Mogol-Battisti, assi in coppia

Ci sono libri che riassumono una vita di studio, di attenzione al particolare, di visione generale costruita sulla sedimentazione creativa di una pluralità di apporti proficui. A volte ritornano, questi libri, e quando si ripresentano hanno cambiato aspetto, dimensioni, e assunto nuova complessità. Nel 1997 per Castelvecchi apparve Mogol-Battisti, l’alchimia del verso cantato, un bel tomo a opera di Gianfranco Salvatore, allora quarantenne. Salvatore, docente all’Università del Salento, storico culturale, etnomusicologo, musicista, è uno dei più brillanti pionieri in Italia (e non solo) nello studio della popular music, sempre contestualizzata nel cuore della complessa e rizomatica vicenda della grande famiglia di note afroamericana.

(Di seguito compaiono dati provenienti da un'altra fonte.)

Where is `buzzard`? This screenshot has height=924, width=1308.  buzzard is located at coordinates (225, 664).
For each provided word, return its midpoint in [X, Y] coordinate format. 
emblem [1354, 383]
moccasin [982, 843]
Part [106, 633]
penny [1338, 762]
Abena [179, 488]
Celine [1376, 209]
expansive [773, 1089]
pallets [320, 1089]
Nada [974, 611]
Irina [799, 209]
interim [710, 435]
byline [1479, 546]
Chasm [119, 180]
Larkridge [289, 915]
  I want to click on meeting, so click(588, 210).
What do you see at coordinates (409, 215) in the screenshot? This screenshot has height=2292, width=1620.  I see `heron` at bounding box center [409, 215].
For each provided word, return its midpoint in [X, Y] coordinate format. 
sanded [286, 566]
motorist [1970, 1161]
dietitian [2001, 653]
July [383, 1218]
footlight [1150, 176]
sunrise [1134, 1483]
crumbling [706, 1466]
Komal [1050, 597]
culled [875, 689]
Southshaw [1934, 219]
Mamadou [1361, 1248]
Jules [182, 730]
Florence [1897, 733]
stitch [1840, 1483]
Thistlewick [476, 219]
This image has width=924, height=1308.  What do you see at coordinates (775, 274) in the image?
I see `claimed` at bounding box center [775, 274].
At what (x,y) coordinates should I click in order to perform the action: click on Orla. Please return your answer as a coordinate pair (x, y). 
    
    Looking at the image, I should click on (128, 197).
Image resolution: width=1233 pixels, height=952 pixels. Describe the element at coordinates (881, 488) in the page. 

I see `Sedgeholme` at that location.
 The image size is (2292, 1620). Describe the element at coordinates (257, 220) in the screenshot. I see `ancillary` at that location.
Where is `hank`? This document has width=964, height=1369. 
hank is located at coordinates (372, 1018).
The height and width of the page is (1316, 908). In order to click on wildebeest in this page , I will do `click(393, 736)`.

Ha scritto sui Beatles come su Charles Parker, sui Pink Floyd di The Wall come sulla diaspora schiavistica nera in età rinascimentale e i suoi poco indagati riflessi nel teatro e nella musica in Italia, nel Nord Europa e nel Mediterraneo tutto. Adesso torna, per la serie Musica Contemporanea e i tipi di Mimesi Mogol-Battisti, e le circa quattrocento pagine originarie sono diventate ora 554. L’opus magnum su quella coppia magica e concreta assieme che approfondì, sconvolse, ribaltò, confermò il concetto stesso di «canzone» in Italia, con un’alchimia complessa e mai più ripetuta, nella Penisola, che forse può trovare confronto nella popular music globale solo con la coppia Lennon-McCartney. Nell’impossibilità di dar conto, in breve spazio, della profondità di analisi di Salvatore, segnaliamo qualche tratto di novità dell’imponente volume che, è il caso di dire, fa piazza pulita di decine di testi meramente encomiastici sulla celeberrima «coppia d’autore». Intanto una prefazione di Giulio Rapetti Mogol stesso, che valorizza la centratura di Salvatore nel ricostruire il suo percorso testuale per Battisti tra sensualità, spiritualità, afflato cosmico, sperimentazione linguistica; poi, in coda una clamorosa intervista di Salvatore a Pasquale Panella, sul post-Mogol: sembra di leggere Carmelo Bene che nega il suo essere attore mentre sta recitando.